As such, UK local government failed to deliver many of its e-government objectives under the modernisation programme run by the New Labour administration in the early part of this century. Nor was this failure attributable to lack of funding as Wright (2006, p 247) observed, the programme failed even though ‘...no other government has funded or conducted e-democracy initiatives on a similar scale’. The ‘Smart Cities’ programme is another example of an ambitious, well-funded, policy failing to realise its stated aims. As one commentator (Robinson, 2016) notes, ‘…in the 20 years that the idea has been around, it simply hasn’t made a noticeable difference to economic opportunity, social mobility or resilience…’.

And again, it is noteworthy in this context that the UK Government’s Digital Service has recently been evaluated by the National Audit Office who stated: ‘Digital transformation has a mixed track record across government. It has not yet provided a level of change that will allow government to further reduce costs while still meeting people’s needs’ (Clark, 2017).

Explanations for this abiding failure have been attributed to: misguided strategies (Pratchet, 2006); emphasis on the ‘citizen’ as ‘consumer’ (Fagan et al, 2006); and, the New Public Management (NPM) paradigm that has guided the delivery of local government public services for the last twenty years (Taylor& Lips, 2008, Osborne, 2006; Margetts & Dunleavy, 2013).

Nonetheless, the Government’s Digital Inclusion Strategy (Cabinet Office, 2014) places an emphasis on local government to address digital inclusion in its locality.
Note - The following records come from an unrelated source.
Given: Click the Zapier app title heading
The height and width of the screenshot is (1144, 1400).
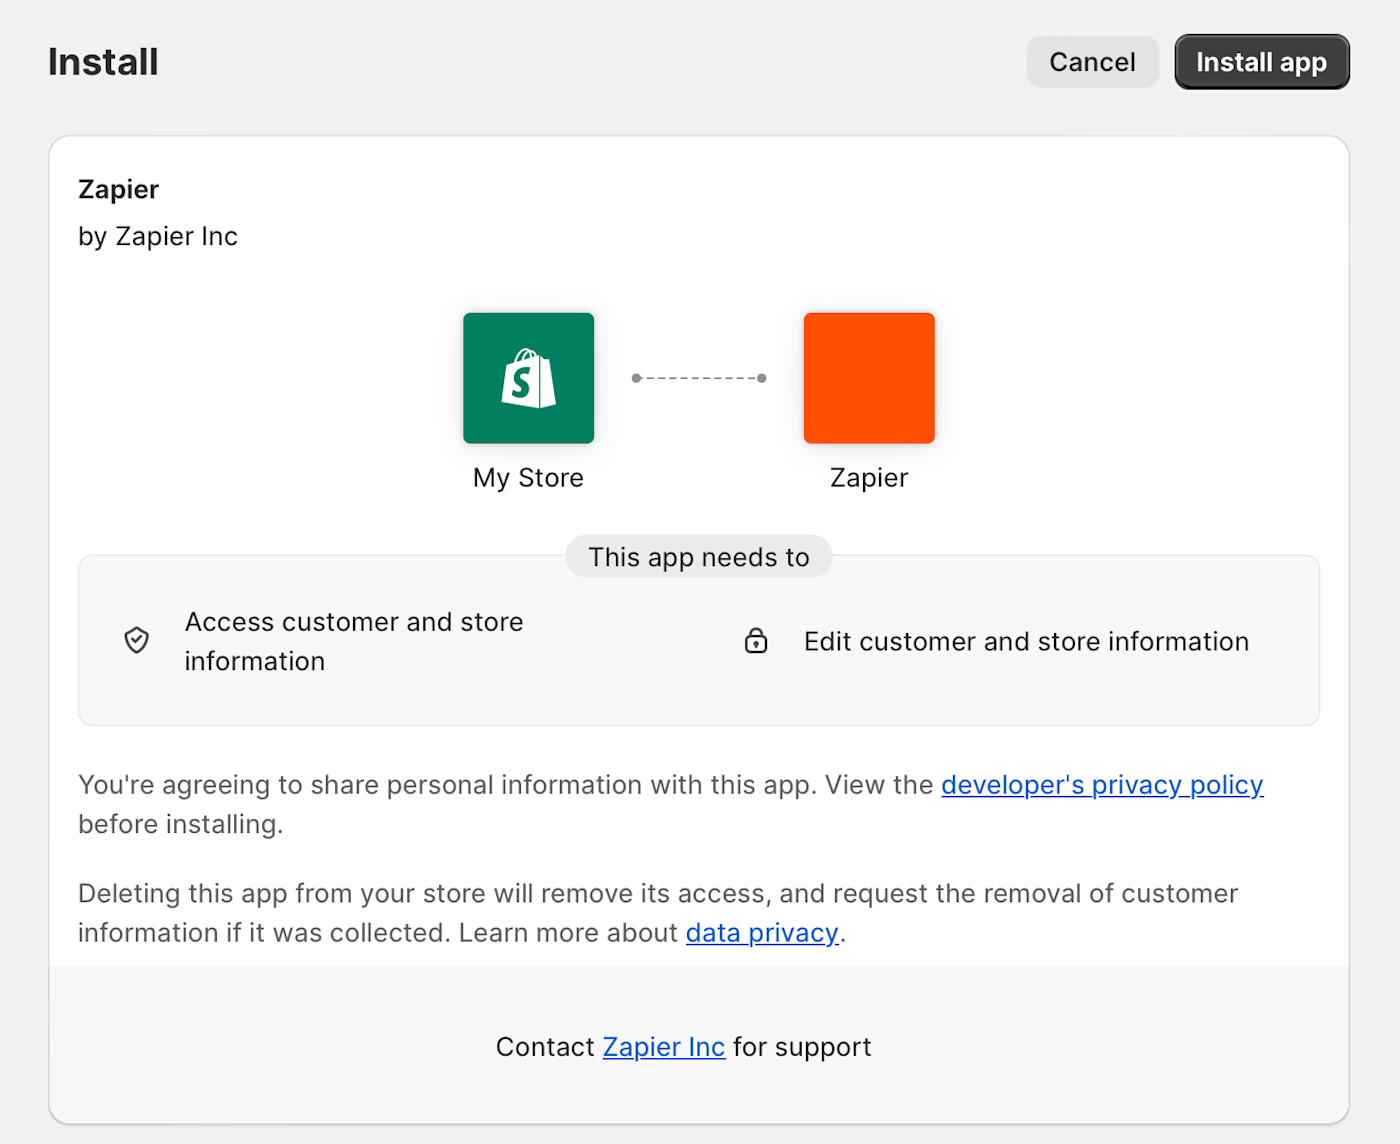Looking at the screenshot, I should coord(118,189).
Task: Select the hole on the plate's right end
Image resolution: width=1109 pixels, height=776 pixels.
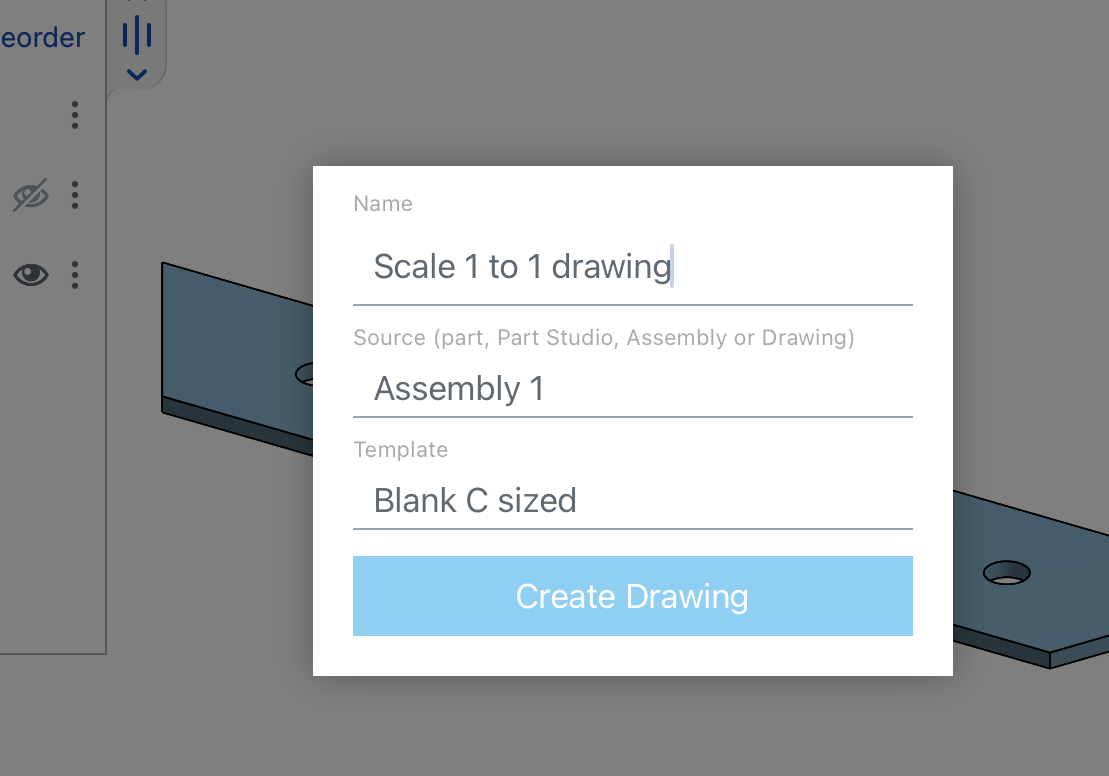Action: click(x=1006, y=572)
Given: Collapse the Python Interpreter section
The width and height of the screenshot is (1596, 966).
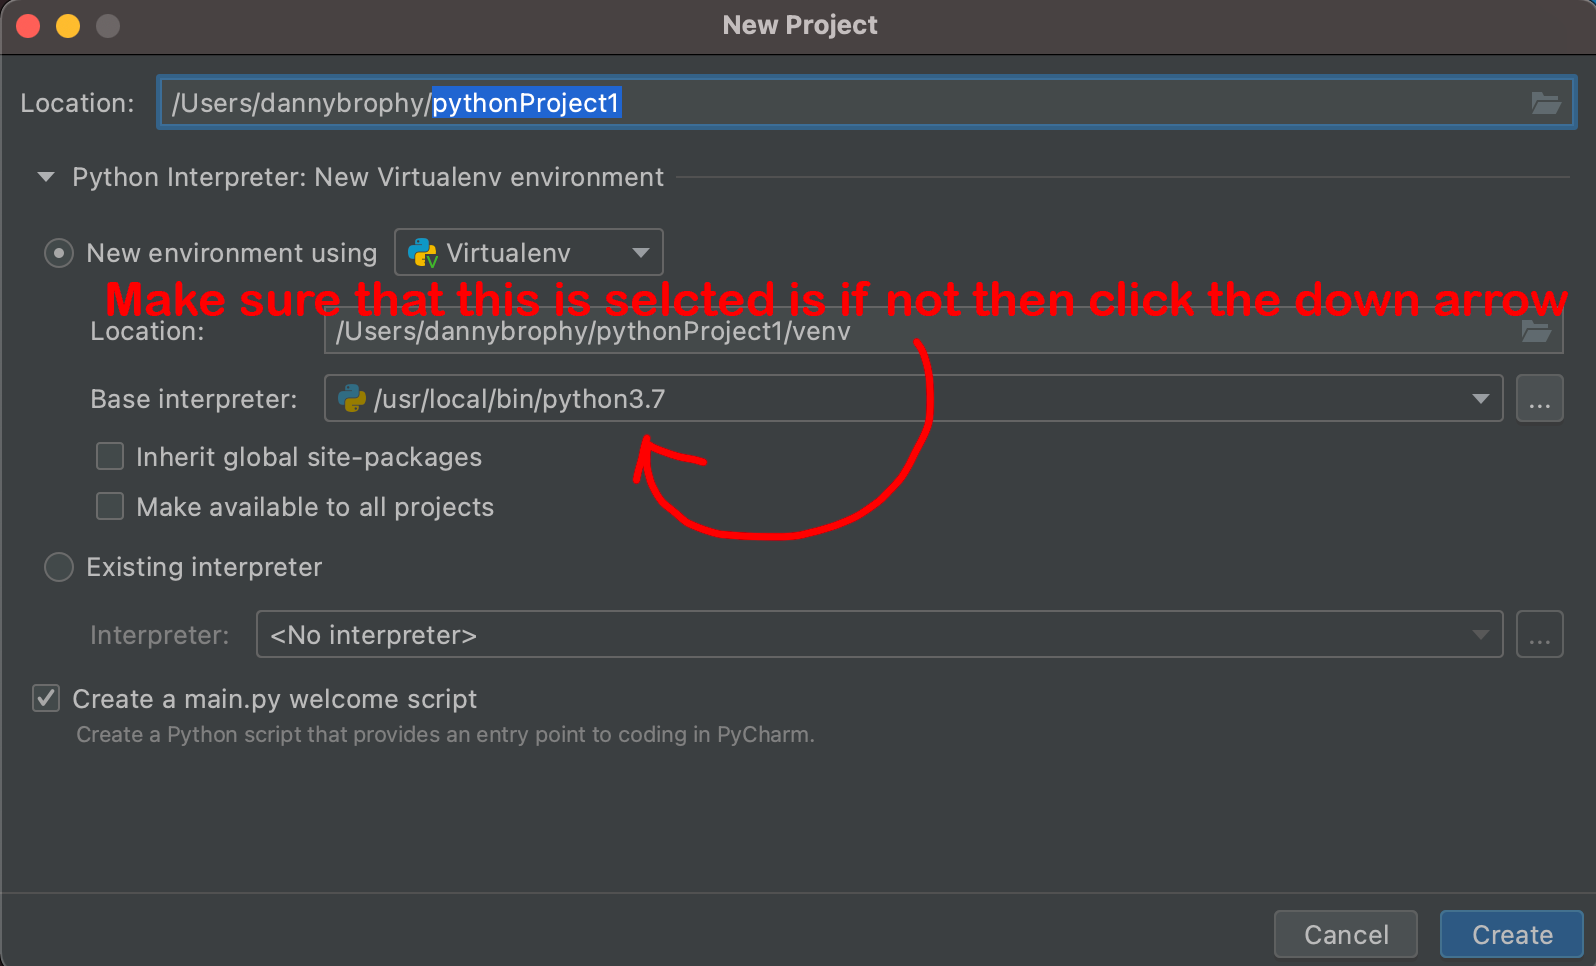Looking at the screenshot, I should 45,177.
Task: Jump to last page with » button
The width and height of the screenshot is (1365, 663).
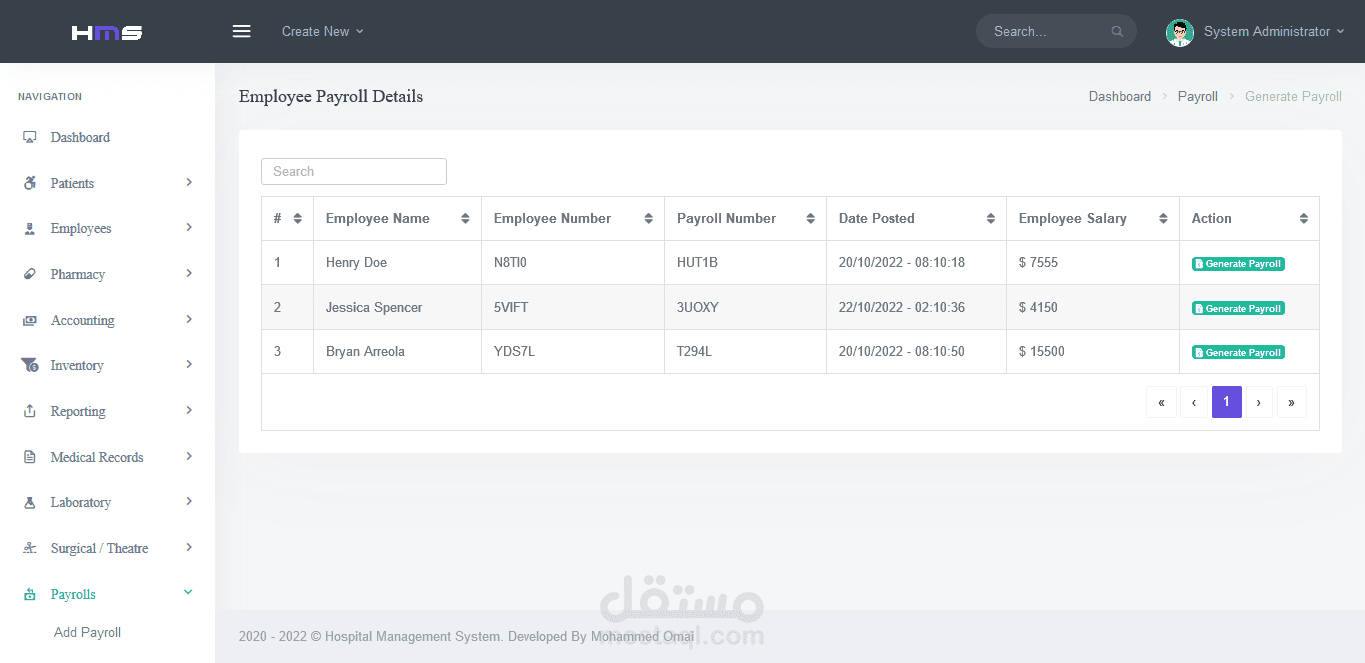Action: coord(1291,402)
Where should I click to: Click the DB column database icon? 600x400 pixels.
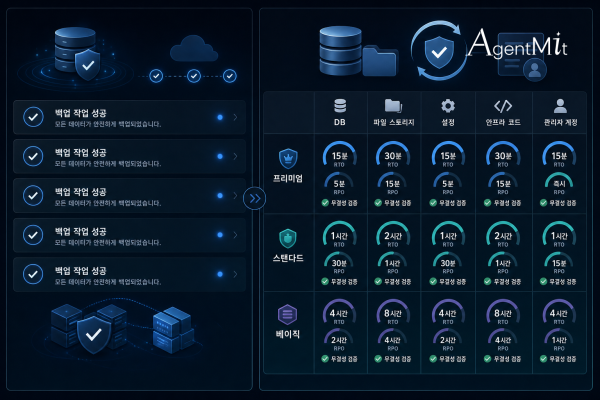pos(340,106)
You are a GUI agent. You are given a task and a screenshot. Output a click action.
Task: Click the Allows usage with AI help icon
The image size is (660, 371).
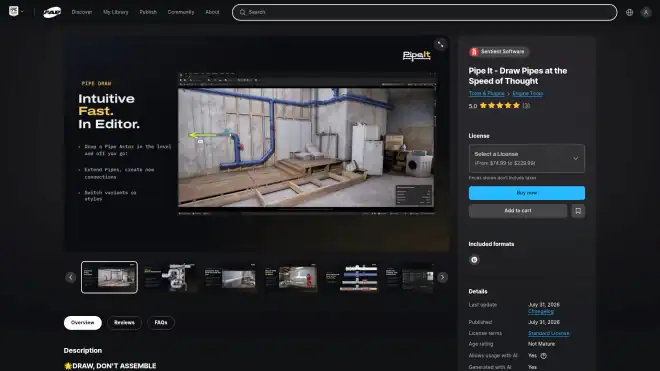pyautogui.click(x=543, y=356)
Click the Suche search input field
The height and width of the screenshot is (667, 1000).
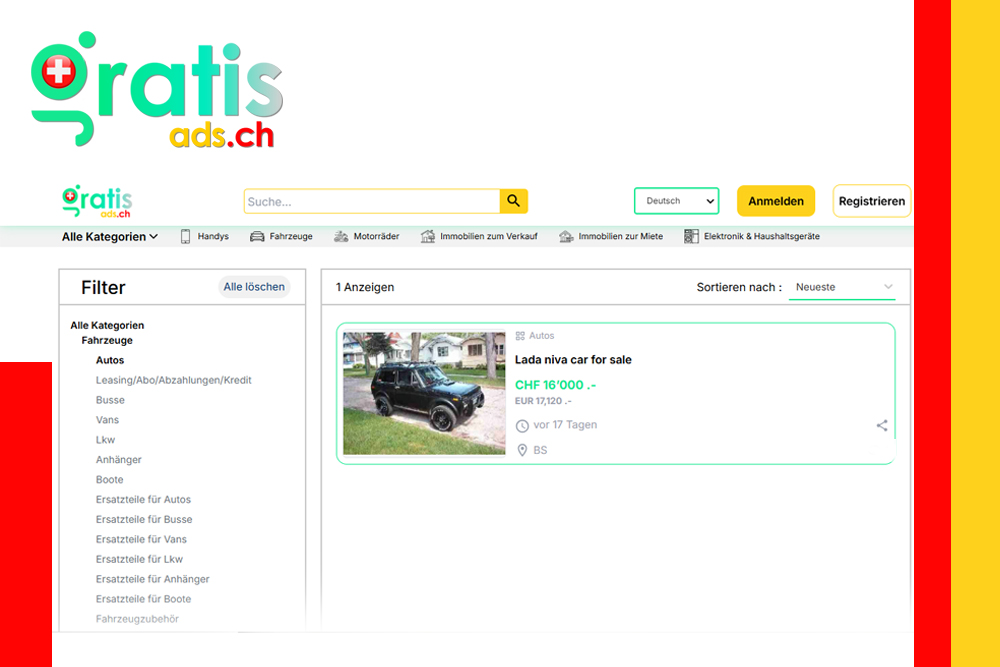coord(370,201)
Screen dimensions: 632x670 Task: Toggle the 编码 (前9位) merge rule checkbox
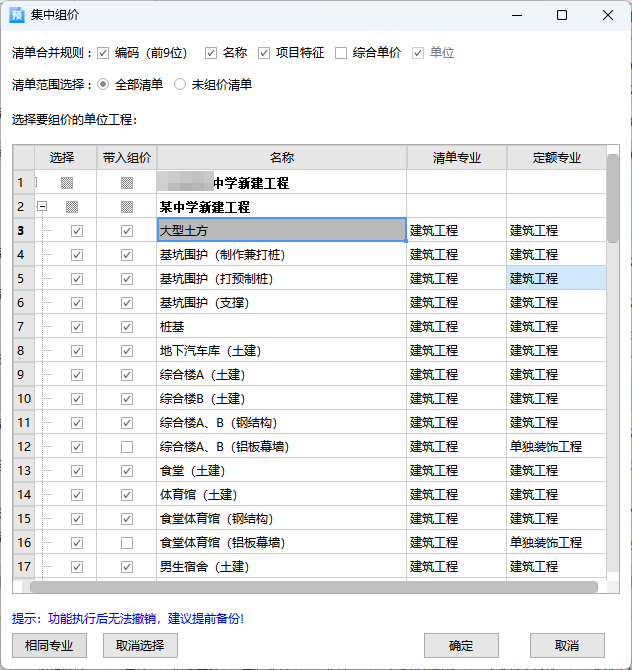(103, 53)
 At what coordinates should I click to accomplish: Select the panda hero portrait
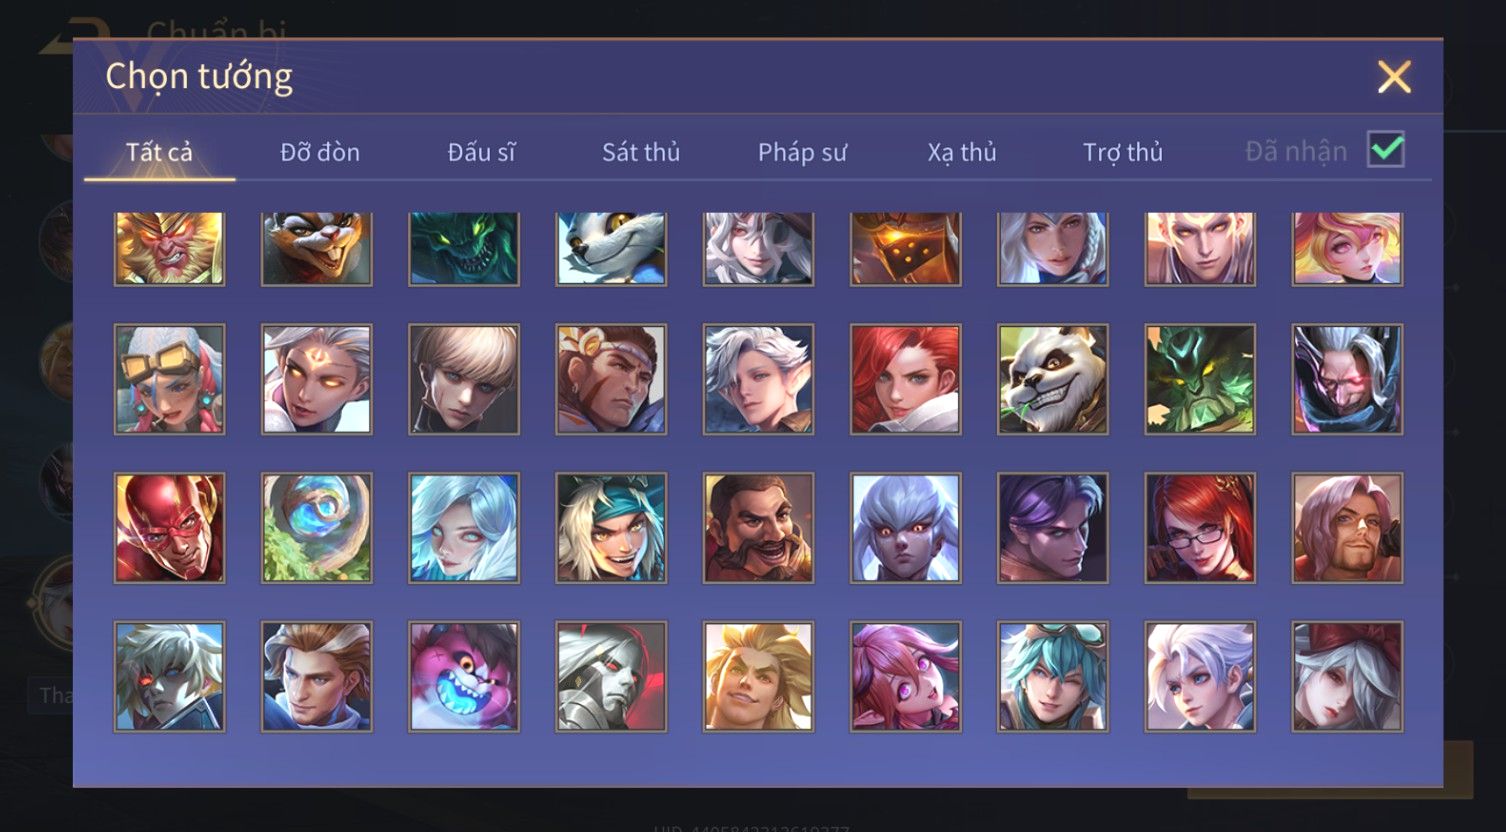[x=1052, y=379]
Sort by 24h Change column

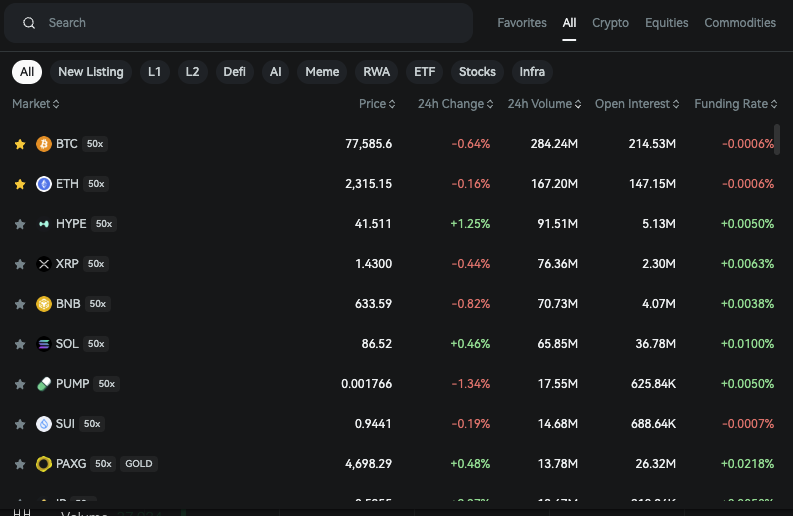(x=455, y=104)
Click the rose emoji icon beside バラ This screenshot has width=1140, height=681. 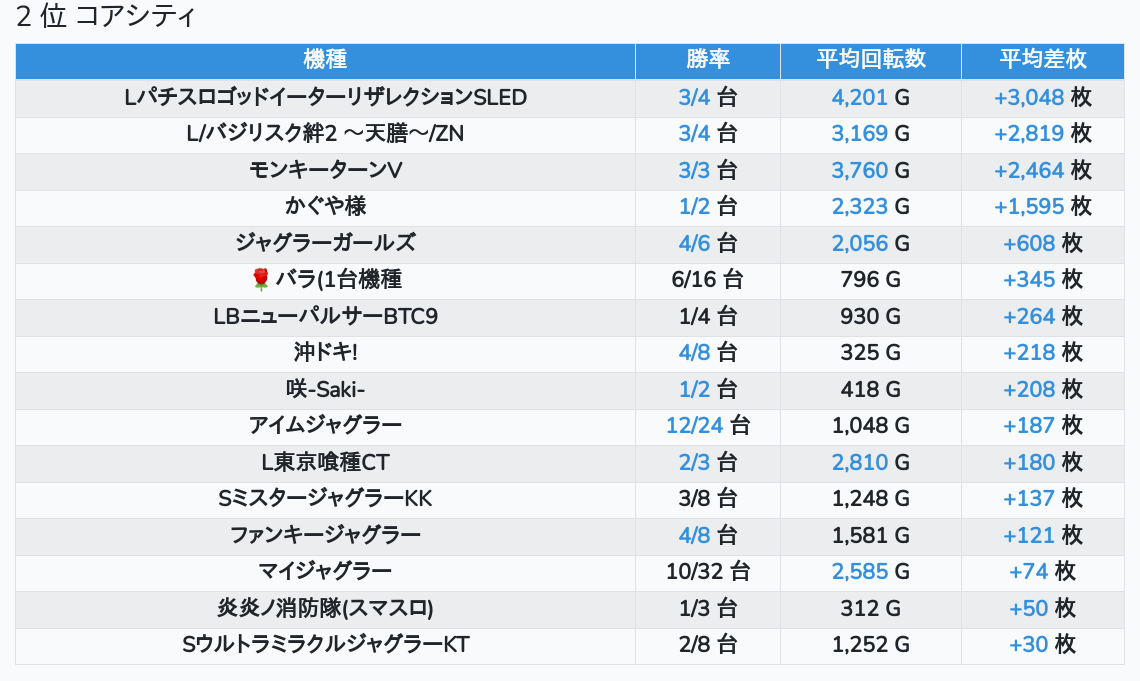click(261, 279)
This is a complex policy agenda for local government in the best of times and for an austerity driven English local government these are far from the best of times. The challenge of meeting this policy goal in the teeth of austerity should not be understated. UK local government is confronting increasingly adverse social and economic conditions. Unprecedented levels of cuts to public spending mirror an increasing demand for public services – and this is particularly true in Adult Social Care provision who are dealing with a growing elderly demographic whose level of digital exclusion is now seen as social care issue (Age UK, 2014).

However, there is a growing realisation amongst local policymakers that a new approach for delivering digital policy objectives is required (see for example Co-operative Councils Innovation Network 1 and one of the winners of the Bloomberg Mayoral challenge: Kirklees Council2). Underpinning this is much academic commentary that has promoted alternative governance or public administration approaches. Osborne (2006), for example, has argued for a more public value orientation in the delivery of public services, an approach that is arguably more congruent with the networking and communicative affordances of digital technologies.